Each ecrecover costs approximately 3,000 gas. With ABI decoding and loop overhead, the practical maximum within the 100,000 gas cap is approximately 25-30 witnesses.

Security Considerations

  • Signature binding: Signatures are bound to the specific (commitment, nullifier, recipient, amount, token) tuple. They cannot be reused across different reveals.
  • Witness ordering: The witnesses array must be provided in the same order at both commit and reveal time, since the policyParamsHash includes the witness array encoding.

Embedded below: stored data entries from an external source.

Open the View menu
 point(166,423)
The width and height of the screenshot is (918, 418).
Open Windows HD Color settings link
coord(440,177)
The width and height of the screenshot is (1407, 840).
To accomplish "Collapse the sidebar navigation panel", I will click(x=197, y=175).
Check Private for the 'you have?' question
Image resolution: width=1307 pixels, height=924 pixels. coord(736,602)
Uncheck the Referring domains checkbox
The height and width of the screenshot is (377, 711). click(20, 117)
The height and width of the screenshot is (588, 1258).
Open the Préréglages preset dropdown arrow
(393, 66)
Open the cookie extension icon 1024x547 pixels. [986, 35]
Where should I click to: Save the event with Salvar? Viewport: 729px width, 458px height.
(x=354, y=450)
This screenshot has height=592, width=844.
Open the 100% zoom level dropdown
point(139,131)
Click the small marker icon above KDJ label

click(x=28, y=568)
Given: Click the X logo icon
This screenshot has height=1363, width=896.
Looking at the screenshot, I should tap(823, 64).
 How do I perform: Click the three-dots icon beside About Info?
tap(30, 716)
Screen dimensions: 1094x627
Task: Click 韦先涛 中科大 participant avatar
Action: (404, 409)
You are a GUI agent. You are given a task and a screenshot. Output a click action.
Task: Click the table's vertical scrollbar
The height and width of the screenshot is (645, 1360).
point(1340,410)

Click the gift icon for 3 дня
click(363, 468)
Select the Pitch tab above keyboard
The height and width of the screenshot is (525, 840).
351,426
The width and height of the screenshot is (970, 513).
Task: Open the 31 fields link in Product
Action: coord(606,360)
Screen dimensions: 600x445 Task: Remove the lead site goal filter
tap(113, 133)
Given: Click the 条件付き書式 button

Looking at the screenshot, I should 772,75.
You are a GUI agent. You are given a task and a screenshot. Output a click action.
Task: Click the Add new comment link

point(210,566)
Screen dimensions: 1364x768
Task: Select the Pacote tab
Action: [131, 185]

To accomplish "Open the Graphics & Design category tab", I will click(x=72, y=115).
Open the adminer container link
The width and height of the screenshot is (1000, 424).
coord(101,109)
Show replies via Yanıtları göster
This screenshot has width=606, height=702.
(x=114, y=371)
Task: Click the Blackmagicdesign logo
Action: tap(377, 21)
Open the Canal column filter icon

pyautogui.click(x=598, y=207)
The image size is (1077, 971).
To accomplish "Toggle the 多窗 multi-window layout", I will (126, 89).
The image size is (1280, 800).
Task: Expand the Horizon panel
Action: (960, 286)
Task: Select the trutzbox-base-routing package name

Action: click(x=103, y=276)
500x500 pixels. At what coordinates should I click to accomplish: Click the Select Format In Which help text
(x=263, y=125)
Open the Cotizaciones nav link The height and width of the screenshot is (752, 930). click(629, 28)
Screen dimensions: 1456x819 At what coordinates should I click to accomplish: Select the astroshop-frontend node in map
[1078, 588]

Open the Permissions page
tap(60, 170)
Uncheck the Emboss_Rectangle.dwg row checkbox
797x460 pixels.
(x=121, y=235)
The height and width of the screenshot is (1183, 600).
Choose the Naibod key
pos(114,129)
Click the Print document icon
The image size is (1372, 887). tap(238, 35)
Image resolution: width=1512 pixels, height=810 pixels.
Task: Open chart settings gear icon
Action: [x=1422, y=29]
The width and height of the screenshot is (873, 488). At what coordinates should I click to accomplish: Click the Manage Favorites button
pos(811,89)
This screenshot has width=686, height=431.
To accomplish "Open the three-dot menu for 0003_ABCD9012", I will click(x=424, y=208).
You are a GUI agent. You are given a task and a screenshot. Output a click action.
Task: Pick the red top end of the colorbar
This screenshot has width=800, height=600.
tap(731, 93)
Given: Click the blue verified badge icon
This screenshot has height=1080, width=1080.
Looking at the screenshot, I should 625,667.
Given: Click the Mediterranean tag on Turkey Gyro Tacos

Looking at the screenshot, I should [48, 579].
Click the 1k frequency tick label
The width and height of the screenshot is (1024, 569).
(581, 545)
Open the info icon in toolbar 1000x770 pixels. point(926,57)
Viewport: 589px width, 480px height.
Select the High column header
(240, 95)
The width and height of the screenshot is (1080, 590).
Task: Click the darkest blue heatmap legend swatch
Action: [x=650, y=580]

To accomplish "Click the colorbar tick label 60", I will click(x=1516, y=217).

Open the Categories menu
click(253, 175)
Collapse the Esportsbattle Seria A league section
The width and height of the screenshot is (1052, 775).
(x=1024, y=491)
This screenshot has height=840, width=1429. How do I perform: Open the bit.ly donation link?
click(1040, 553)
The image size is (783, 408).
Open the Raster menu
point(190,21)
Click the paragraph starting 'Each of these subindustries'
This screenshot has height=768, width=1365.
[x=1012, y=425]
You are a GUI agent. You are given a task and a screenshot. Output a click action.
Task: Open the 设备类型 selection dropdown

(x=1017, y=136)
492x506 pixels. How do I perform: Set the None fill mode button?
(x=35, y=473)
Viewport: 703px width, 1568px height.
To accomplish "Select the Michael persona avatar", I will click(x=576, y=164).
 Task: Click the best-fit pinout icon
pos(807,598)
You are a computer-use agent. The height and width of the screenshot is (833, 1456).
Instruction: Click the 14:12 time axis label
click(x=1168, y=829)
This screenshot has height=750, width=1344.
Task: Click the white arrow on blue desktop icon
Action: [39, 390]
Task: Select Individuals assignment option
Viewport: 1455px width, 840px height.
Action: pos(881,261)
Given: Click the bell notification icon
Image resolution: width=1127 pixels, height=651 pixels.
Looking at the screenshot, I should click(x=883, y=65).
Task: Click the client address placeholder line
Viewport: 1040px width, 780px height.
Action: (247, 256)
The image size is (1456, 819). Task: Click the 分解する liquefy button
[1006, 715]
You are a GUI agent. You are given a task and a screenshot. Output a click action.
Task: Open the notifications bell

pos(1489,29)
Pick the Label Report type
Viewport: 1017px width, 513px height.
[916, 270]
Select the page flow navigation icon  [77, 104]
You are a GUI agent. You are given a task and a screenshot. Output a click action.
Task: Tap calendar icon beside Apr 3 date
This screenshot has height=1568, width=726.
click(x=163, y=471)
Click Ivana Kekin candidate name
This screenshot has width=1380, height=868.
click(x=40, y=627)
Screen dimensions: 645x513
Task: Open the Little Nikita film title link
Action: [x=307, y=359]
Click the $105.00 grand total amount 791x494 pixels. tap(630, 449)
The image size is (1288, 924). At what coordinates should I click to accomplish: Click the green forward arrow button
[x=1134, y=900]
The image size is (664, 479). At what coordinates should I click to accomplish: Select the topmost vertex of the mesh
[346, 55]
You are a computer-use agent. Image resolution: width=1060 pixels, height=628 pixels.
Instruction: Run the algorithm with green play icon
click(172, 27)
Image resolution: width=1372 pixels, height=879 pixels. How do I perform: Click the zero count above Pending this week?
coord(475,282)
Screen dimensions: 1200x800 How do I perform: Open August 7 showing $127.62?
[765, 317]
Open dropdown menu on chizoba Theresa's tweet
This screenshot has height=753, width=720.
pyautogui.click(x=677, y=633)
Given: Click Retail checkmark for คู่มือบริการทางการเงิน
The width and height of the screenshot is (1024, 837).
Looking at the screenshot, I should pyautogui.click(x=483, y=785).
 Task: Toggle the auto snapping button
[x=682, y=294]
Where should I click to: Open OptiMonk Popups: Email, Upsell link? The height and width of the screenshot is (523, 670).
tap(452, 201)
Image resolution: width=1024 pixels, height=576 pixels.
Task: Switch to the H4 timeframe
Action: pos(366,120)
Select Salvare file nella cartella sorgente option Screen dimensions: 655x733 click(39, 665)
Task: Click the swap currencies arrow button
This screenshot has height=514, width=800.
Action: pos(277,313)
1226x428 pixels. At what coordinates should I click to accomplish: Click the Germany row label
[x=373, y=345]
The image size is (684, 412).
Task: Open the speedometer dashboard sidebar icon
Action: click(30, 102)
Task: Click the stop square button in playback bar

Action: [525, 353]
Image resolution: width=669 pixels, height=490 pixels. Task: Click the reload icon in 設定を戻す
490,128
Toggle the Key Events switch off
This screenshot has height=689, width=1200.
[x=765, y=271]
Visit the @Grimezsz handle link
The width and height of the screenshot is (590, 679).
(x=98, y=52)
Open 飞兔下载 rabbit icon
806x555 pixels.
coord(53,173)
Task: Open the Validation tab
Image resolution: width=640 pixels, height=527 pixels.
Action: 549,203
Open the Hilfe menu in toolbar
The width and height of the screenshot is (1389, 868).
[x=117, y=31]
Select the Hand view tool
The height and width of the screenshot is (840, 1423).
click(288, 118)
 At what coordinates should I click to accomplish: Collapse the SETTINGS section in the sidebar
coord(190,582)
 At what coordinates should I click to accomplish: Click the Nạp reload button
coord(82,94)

  • Empty signatures: Non-signing witnesses must provide empty bytes. The contract skips signatures that are not exactly 65 bytes long.
  • No replay: Each reveal has a unique nullifier, so a signature set valid for one reveal is not valid for any other.
  • Signer recovery: The contract uses ecrecover, which returns address(0) for invalid signatures. Since address(0) is never a valid witness, invalid signatures are safely ignored.